Conséquence inéluctable, le modèle de métropolisation, construit depuis la révolution industrielle et l’exode rural, touche sans doute à sa fin. Les salariés voudront s’implanter ailleurs. Déjà, l’Ile-de-France est confrontée à une perte d’attractivité car elle n’offre pas les conditions de vie qu’attendent les jeunes diplômés. La grande transformation qui vient va faire chuter le prix de l’immobilier dans les centres d’affaires – cela a déjà commencé – les investissements dans les sièges sociaux de grande taille vont s’effondrer. L’onde de choc se propagera partout. Nous aurons, en conséquence, des lieux de management décentralisés, au plus près des lieux de vie. C’est le modèle de demain.
Les employeurs s’en rendent déjà compte, à la faveur de la baisse du chômage : ils doivent aujourd’hui convaincre les candidats de venir travailler pour eux. Ce n’est plus aux candidats d’être convaincants pour décrocher le job. Cette inversion du rapport de forces est typique du monde qui nous attend. Nous entrons ainsi dans un capitalisme des compétences. La valeur ajoutée reposera sur la rareté, sachant que l’IA fera le reste. Le rapport à la précarité changera également. Pour un salarié, avoir travaillé dans cinq entreprises sera perçu comme un atout enrichissant, par rapport à celui ou celle qui sera restée vingt ans au même endroit. A contrario, une entreprise qui serait dans le déni, qui ne voudrait pas voir le basculement en cours, serait condamnée à devenir performative, c’est-à-dire à n’exister que par elle-même et pour elle-même, confondant ses moyens et sa fin. Si elle ne peut pas conférer un sens appréciable ou fécond aux salariés, elle perdra les meilleurs et ses marchés…

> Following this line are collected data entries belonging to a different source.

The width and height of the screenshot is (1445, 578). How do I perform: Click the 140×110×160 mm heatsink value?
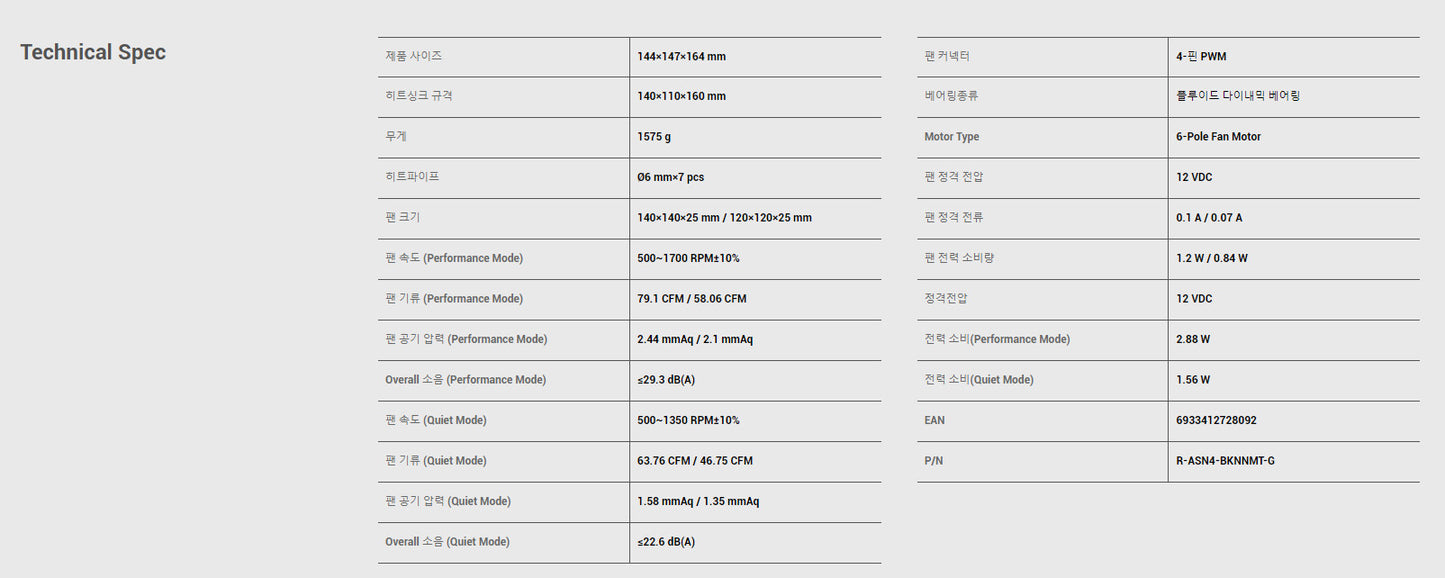click(681, 97)
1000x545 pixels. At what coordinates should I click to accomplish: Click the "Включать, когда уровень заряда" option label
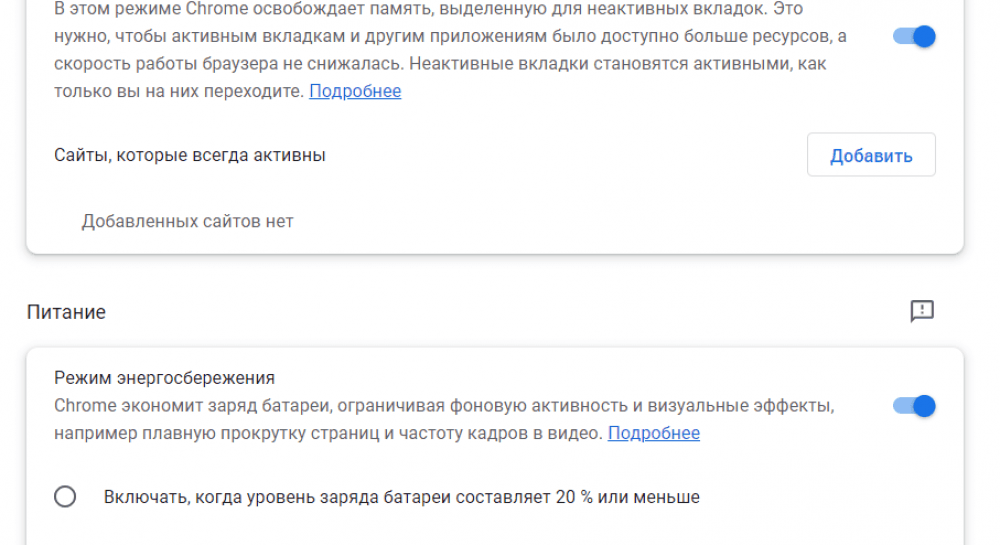click(401, 497)
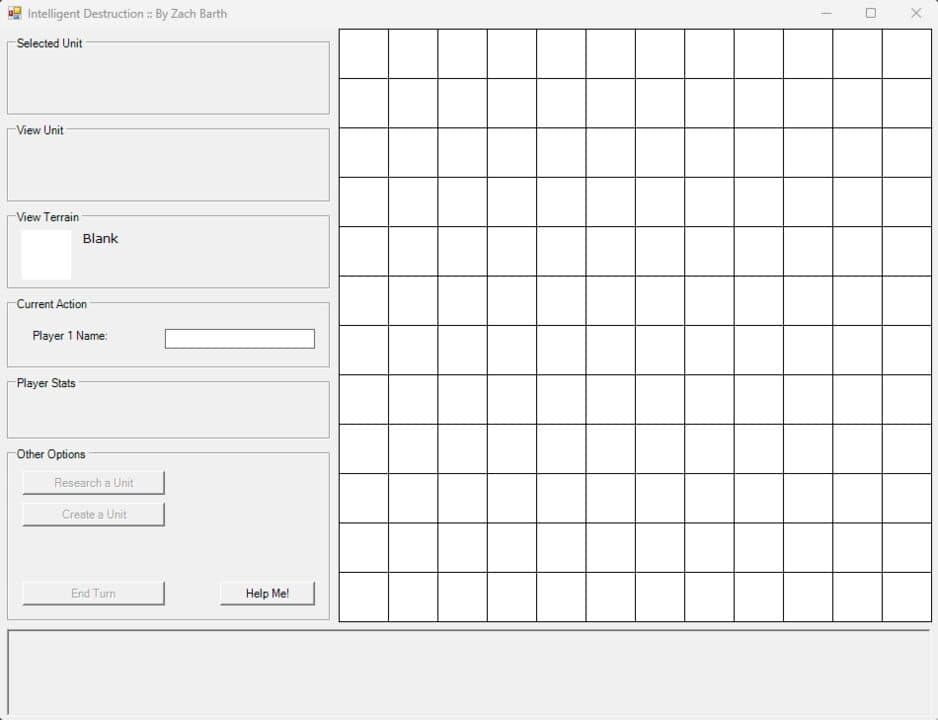Viewport: 938px width, 720px height.
Task: Open the Help Me! button
Action: click(x=267, y=593)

Un danger équivalent menace les administrations et le pouvoir. Si les politiques publiques ignorent ce passage à la nouvelle modernité, elles engendreront de l’incompréhension et de la colère. Si elles demeurent dans leur centralité, elles contrarieront les projets de vie de celles et ceux qu’elles prétendent représenter et servir, alimentant la défiance envers la démocratie. Si elles continuent d’être verticales, dans une logique hiérarchique, elles élargiront le gouffre qui les sépare des gens. Les codes ont changé, les politiques doivent s’y adapter au plus vite.